Collected data entries:
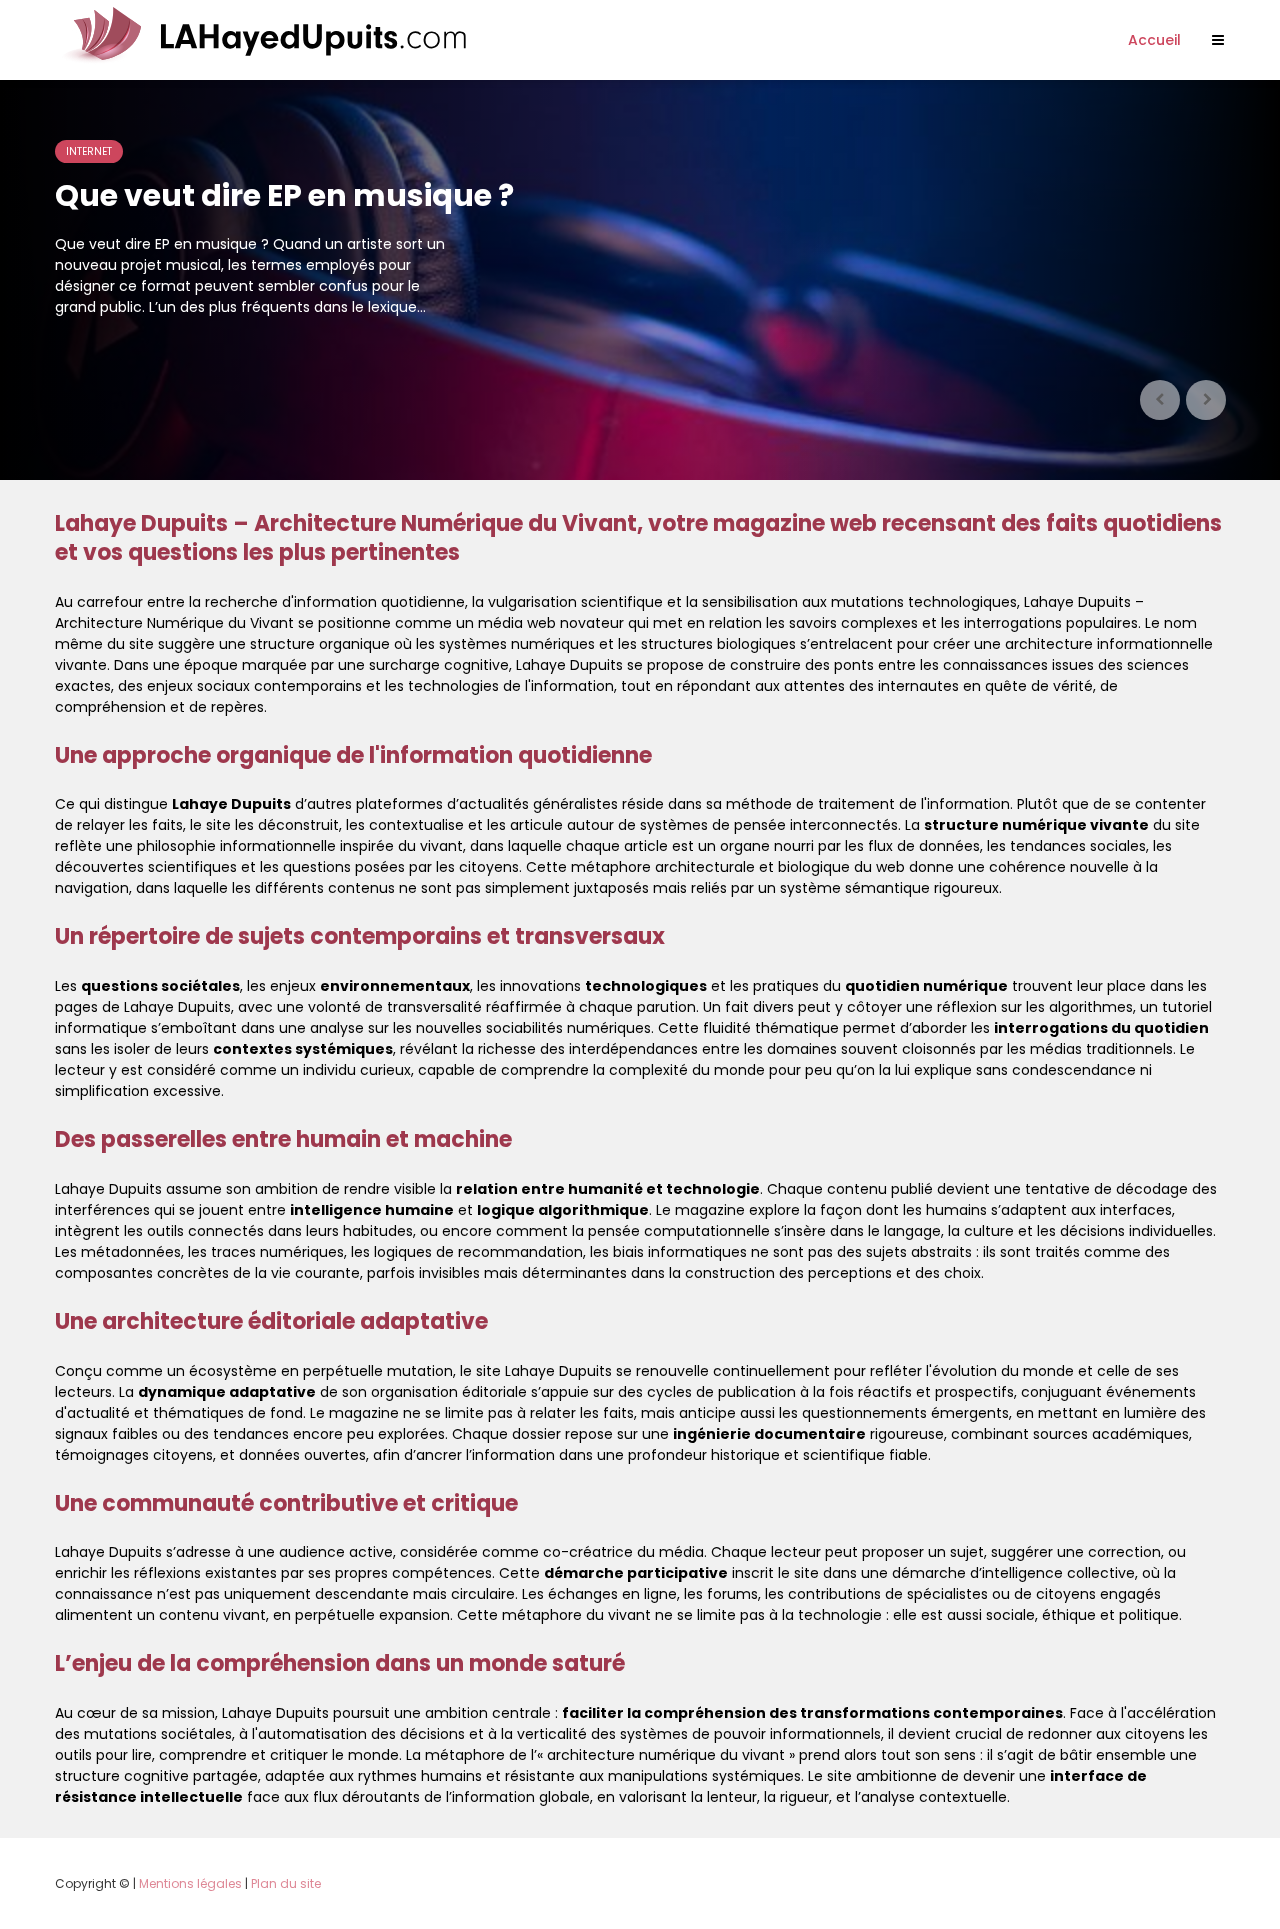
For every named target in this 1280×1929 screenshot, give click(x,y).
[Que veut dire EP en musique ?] (640, 280)
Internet (89, 151)
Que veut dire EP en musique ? (284, 196)
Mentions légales (190, 1883)
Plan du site (286, 1883)
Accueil (1154, 40)
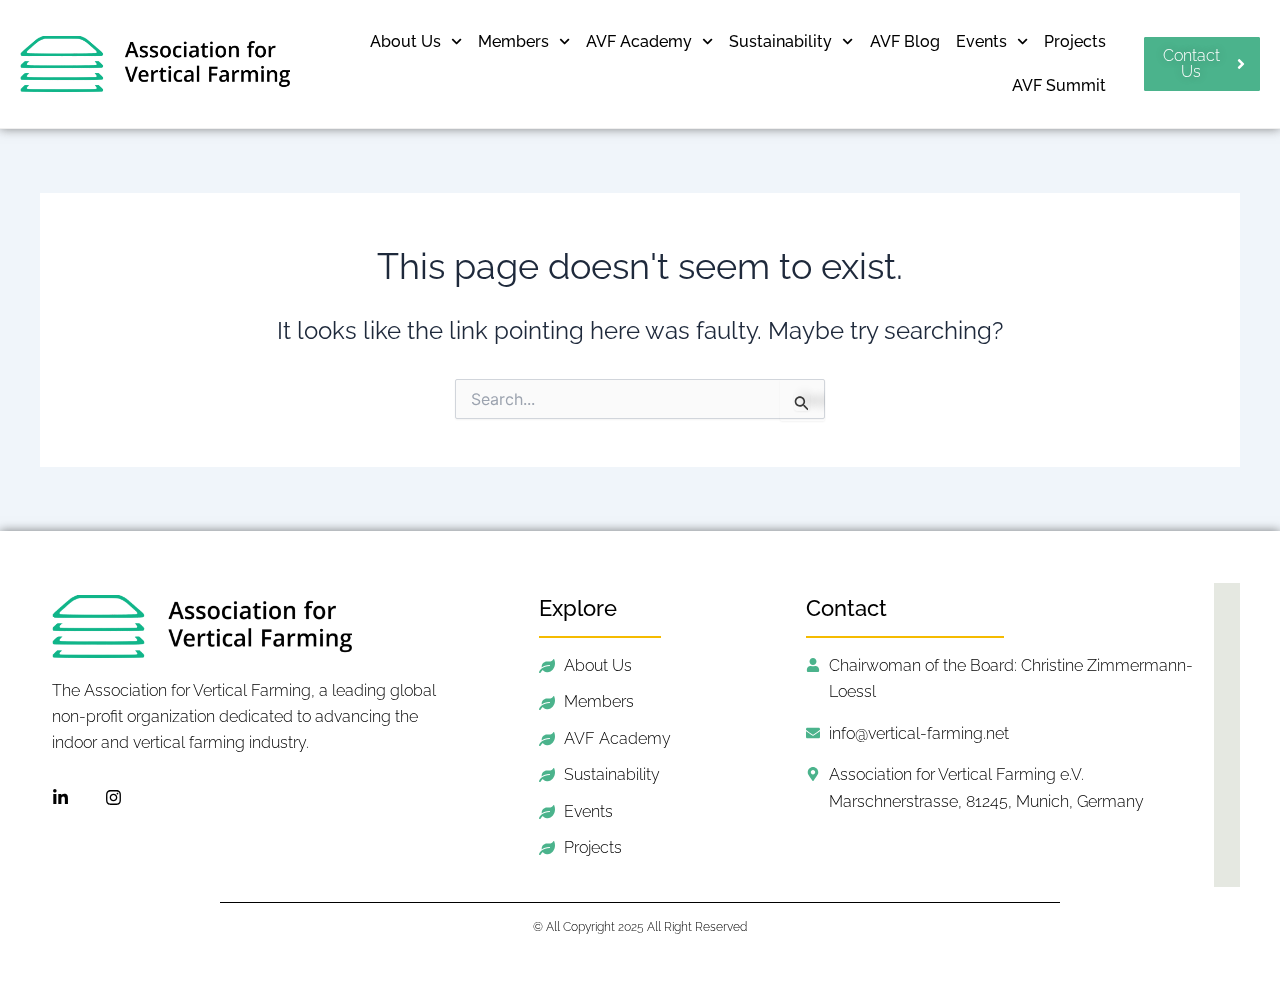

-- How to complete this task --
Counting every line of the records above that has the word "dire", state the total and give nothing besides it.

-- Response area --
2